The significance of my birthday has changed a lot throughout my life. When I was younger, my birthday was a joyful excuse to eat cake for breakfast and wear my most pretty dress and have a party at McDonalds or the roller rink and open piles of presents, things like board games and pajamas from really annoying relatives. Birthdays were about being celebrated by friends and, for a fleeting moment, feeling popular.
But somehow, since I left my twenties and careened into my thirties, birthdays became increasingly traumatic. Because I thought I'd have accomplished a lot more by this point. When I was fifteen, I confidently crowed that by the time I reached thirty I'd be a famous classical flutist. And possibly have published my first (or third) book. And own my own equestrian center with horses grazing peacefully on my property. Oh, and I'd be completely recovered from my eating disorder and have fantastic relationships with my family and be sophisticated and graceful and eternally youthful and ALWAYS know the perfect thing to say.

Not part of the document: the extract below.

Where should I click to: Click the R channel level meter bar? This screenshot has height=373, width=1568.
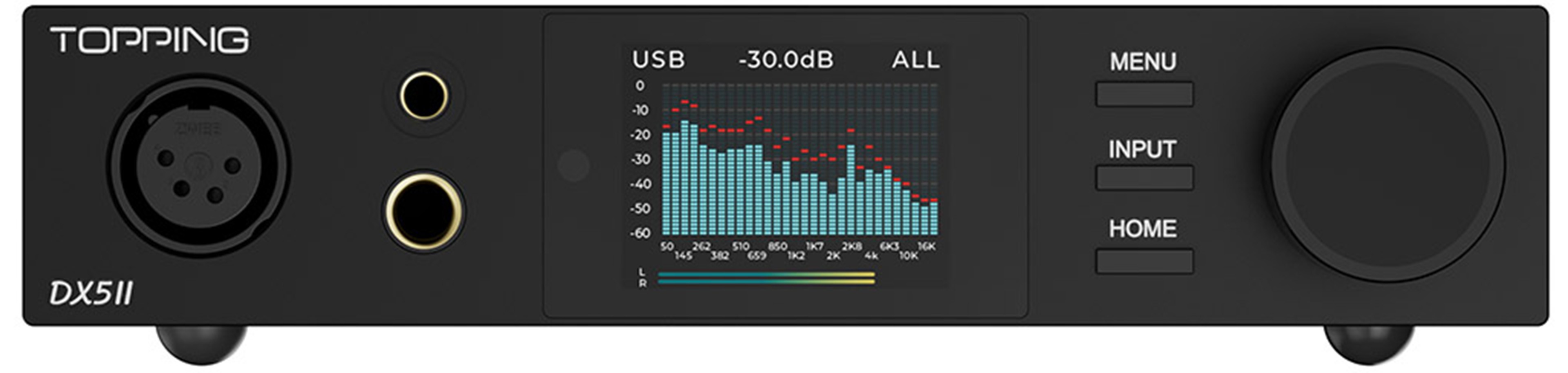point(766,282)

And now, here I am at 37. And there are STILL no horses in my backyard.
Often, on my birthday, I remember what my fifteen year-old self dreamed of. I remember what high hopes she had for me, and I feel like I've let her down. She was positive she'd get what she wanted, and always feel confident and accomplished and secure.

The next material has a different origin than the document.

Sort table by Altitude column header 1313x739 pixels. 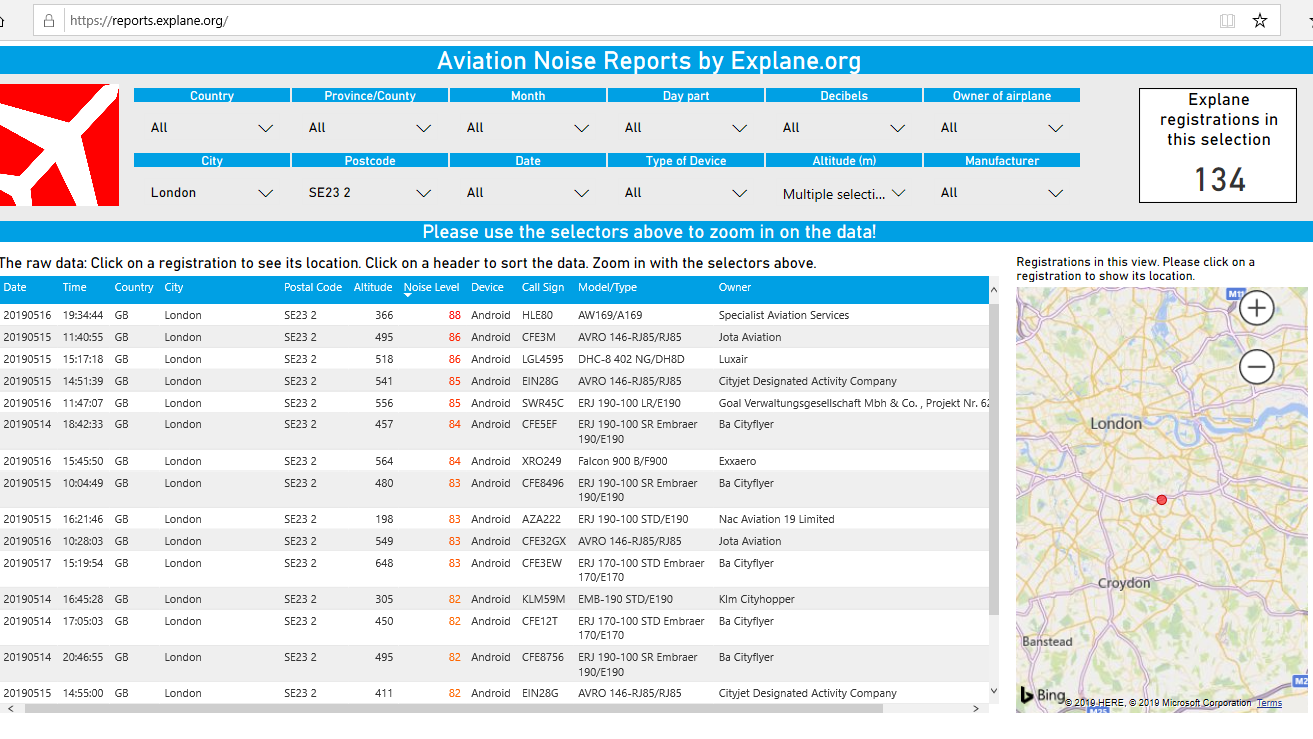[x=373, y=287]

But on this birthday, I feel hopeful. Because I'm learning to see aging as a process that contributes to a more whole and centered me. Aging need not be the pessimistic concept we think it is. Instead, it is the chance to learn from past mistakes, accept them gracefully, and bravely move forward with new knowledge. In the past year alone, I've taken giant leaps of courage. I've moved farther along in my recovery from anorexia than I have in the twenty years of being sick. I've let go of toxic relationships and learned to set healthy boundaries with friends and family. I've gotten much better at asking for support when I need it. And I started this blog, which has grown from a simple excuse to document outfits into a statement about body image, courage and confidence.
I have absolutely no desire to be old. No matter my age, I yearn to be youthful. Youth is not a period of time. It is a state of mind, a expression of will, a quality of the imagination, a victory of courage over timidity, and a taste for adventure. A woman doesn't grow old because she has lived a certain number of years. A woman grows old when she abandons her ideal. The years might wrinkle my skin, but preoccupations, fears, doubts and despair are the true enemies of aging. I will remain young as long as I am open to what is beautiful, good and great; welcoming to opportunities to be courageous; and eager for the chance to be creative. I want to be willing to risk failure, and learn to live gracefully if it happens. Life is nothing but a chance to live up to our potential, whatever it may be. And I will embrace those chances. Because I am excited to see the person I will become.